What is my best novel?

The question that tops this post is one I face from time to time, though never from writers. Writers understand, it would be nearly impossible to pick out one of our own "best" novels, though some might have a favorite or two. Sometimes the question is a bit different, asking what is my best writing, or what is my best story, but it amounts to about the same idea.

For me, there is no simple way to answer the question.

What is my best novel?

Well, that's hard to say. I think Ghosts of the Asylum is the best plotted of my fantasy novels, but as far as literary value goes, I tend to feel my best novel is probably my more mainstream novel, More Than Kin, which is also my most personal novel, though not autobiographical by any means.

100 Years of Blood is likely my most difficult novel for readers to take, to understand, and it is also the most literary novel I've penned, as well as one of the most boring from a plotting point of view. One of thing's I find somewhat amusing about 100 Years of Blood is that it is, as I've called it, a novel of questions, not of answers, which was intentional on my part because I wanted to write something that made the reader think for themselves instead of just another fast-paced, action-oriented novel that reads like a movie script and spoon feeds everything to the reader. There are enough such novels on the market, in my opinion, and though I'll admit some of them are quite good and entertaining, it is possible to do more in the literary field. As expected, 100 Years of Blood is my least selling novel. I also find some small amusement in that readers who have approached me about this novel always tell me they have figured out what the "secret" is, that that secret is pretty easy to discover. Really? If I made the "secret" all that obvious, it likely isn't the real "secret," wouldn't one think? But it's a novel of questions, and I'm one who prefers to let a piece of literary work (or "art," if I can be so bold as to use the word for my own work) speak for itself and to allow the readers to take away their own conclusions.

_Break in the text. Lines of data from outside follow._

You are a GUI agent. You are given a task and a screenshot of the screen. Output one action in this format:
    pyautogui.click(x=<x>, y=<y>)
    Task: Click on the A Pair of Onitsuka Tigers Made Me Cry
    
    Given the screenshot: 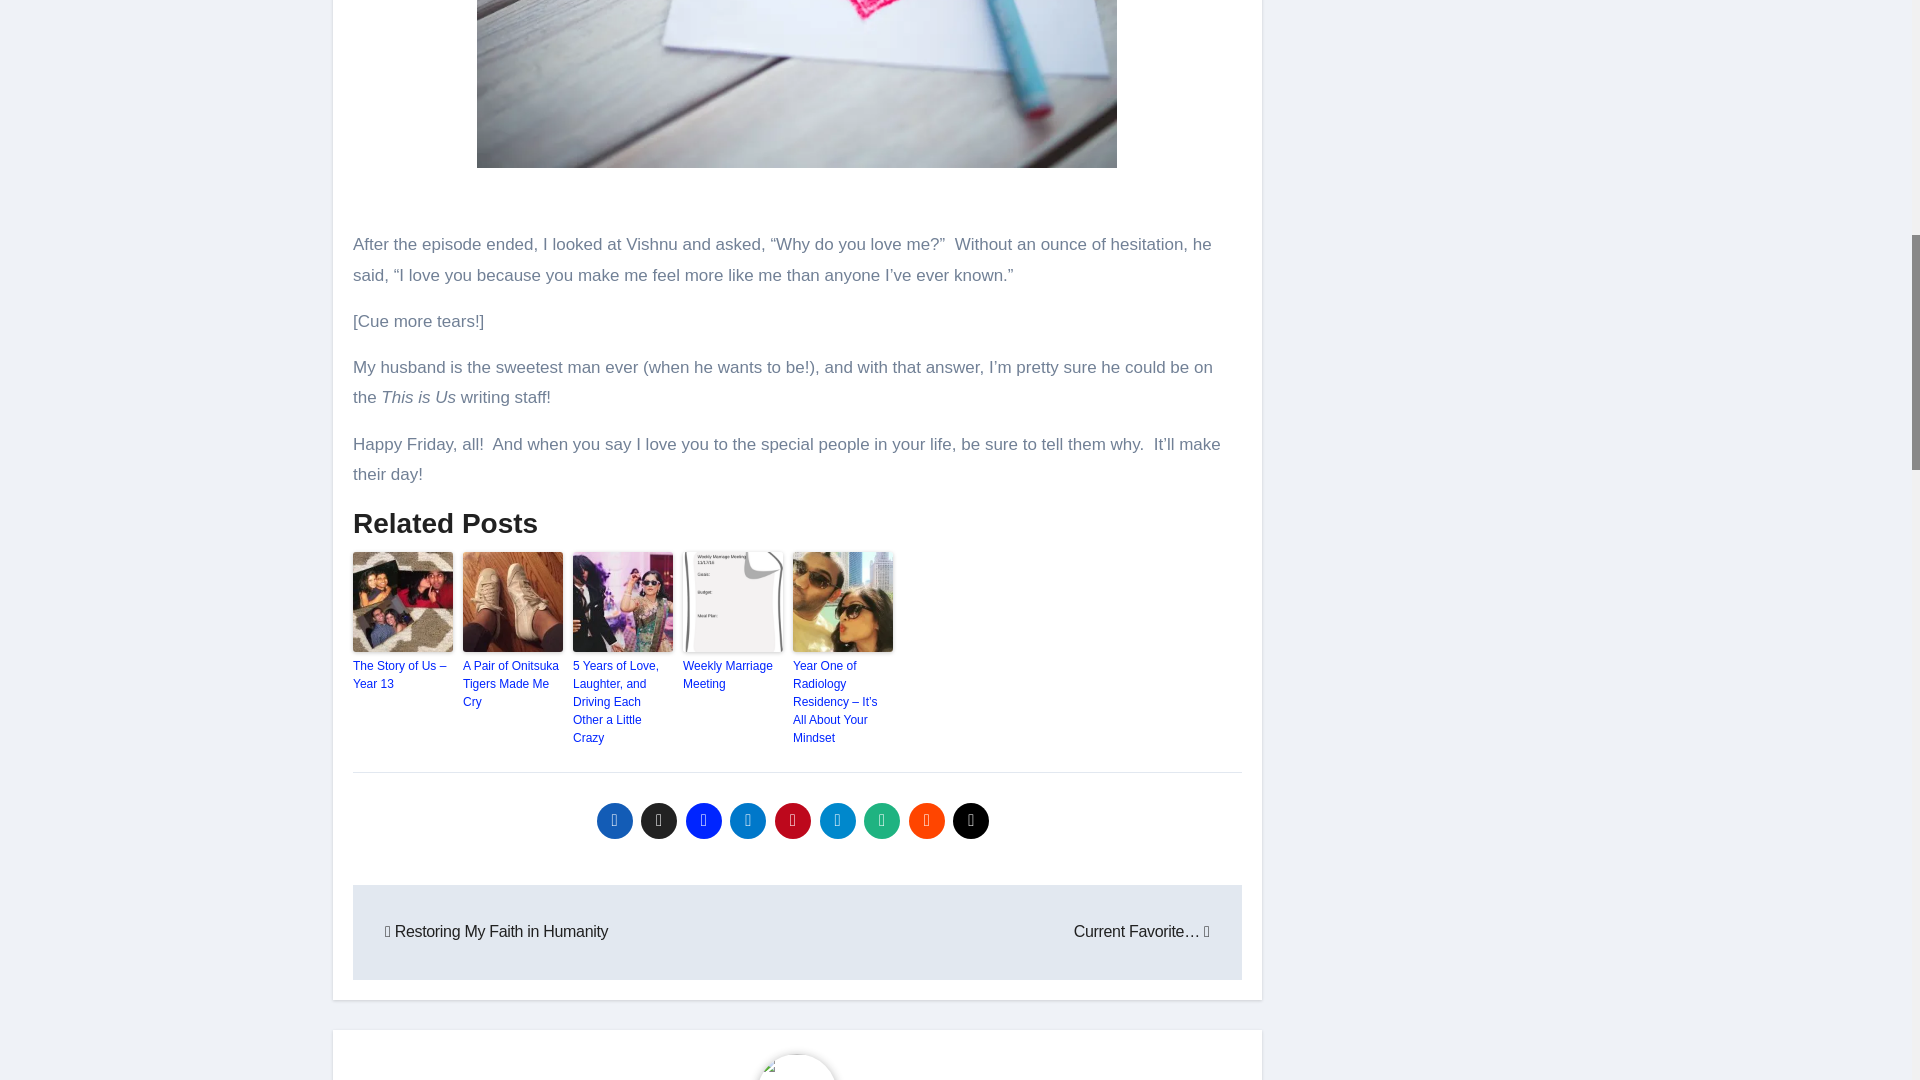 What is the action you would take?
    pyautogui.click(x=512, y=683)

For a long while, I felt my short story "Beneath a Persian Sun" was the finest thing I had written, but over the last year or so I've come to find many faults with the tale. I still think it's a good story, but it could stand to be rewritten. Though I'll never do that. From time to time I make minor corrections in all of my works, but I never go back and do a major rewriting once something has been published.

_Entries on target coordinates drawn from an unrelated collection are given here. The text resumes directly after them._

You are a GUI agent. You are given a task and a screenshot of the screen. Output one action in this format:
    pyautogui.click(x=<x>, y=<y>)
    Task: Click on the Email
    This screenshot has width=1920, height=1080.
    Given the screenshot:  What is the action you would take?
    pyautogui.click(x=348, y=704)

Of late, I've been feeling pretty good about a short story of mine that has yet to be published, titled "Daedalus Reborn." It should be available sometime next year in an anthology, but I won't say anything further about it other than the editor was quite pleased with my little tale.

It's funny for a writer to look back on works he or she penned years in the past. I cringe when I look into my earliest novels, yet those are the ones that sell the best for me. On the other hand, for a while I was somewhat disappointed with my fantasy novel Demon Chains, mainly because I remember feeling burned out from reading and writing so much epic fantasy at the time (I went straight from writing Ghosts of the Asylum into writing Demon Chains, something I normally do not do for fear of becoming burned out on a genre). But as I've looked back, I find Demon Chains isn't so bad of a novel, though I don't think it's my best. Sales for Demon Chains are decent, and usually better than Ghosts of the Asylum.

I've heard other writers say they cannot judge their own works fairly, and I've come to the conclusion there's some truth to this. Though I tend to think of Ghosts of the Asylum as my strongest fantasy novel, it is also the least selling of all my fantasy novels. So, I can't judge.

Which of my novels is my best?

I couldn't tell you.

I can't judge. I don't always love all my children, but I don't hate any of them through and through.

2 comments:

Charles Gramlich said...

I have my opinions on my own work as well. The wide differences in genres make it hard to make some decisions. like, my best horror story versus my best fantasy tale. Hard to compare.

Ty said...

Charles, that's a problem I run into as well, trying to make comparisons between the various genres I write. I don't have as much difficulty comparing horror to fantasy, but that's because I work within the two as if they are the same genre (speculative), though I can't approach science fiction in the same manner.